■ About this task: Your answer should hold every line of the records below that contains the string "computer".

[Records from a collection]

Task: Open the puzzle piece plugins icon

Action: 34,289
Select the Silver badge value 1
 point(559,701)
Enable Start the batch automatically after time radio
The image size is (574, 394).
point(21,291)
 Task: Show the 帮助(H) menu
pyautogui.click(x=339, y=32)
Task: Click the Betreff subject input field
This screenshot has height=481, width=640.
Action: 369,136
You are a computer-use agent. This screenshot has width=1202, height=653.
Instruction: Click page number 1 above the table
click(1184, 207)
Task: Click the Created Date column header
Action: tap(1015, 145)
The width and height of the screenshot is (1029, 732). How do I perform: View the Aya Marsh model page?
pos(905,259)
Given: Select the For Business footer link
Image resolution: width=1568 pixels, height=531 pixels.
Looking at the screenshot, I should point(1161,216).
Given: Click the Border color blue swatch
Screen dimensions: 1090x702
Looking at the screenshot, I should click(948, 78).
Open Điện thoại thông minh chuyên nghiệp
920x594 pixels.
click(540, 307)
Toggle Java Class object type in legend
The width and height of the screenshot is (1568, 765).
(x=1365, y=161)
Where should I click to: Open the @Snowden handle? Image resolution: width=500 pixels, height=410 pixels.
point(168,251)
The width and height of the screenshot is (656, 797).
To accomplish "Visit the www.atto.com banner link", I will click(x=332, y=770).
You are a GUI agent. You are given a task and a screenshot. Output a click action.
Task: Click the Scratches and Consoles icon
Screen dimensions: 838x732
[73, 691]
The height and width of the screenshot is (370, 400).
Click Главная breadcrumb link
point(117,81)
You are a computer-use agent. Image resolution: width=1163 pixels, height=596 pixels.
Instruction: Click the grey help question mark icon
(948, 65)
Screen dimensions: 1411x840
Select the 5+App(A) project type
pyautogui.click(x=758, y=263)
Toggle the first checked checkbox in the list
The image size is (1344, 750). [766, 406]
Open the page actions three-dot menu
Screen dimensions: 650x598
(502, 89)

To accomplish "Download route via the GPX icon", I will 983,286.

■ Solution to the exercise:
You are a computer-use agent. This screenshot has width=1202, height=653.
You are a computer-use agent. Image resolution: width=1163 pixels, height=596 pixels.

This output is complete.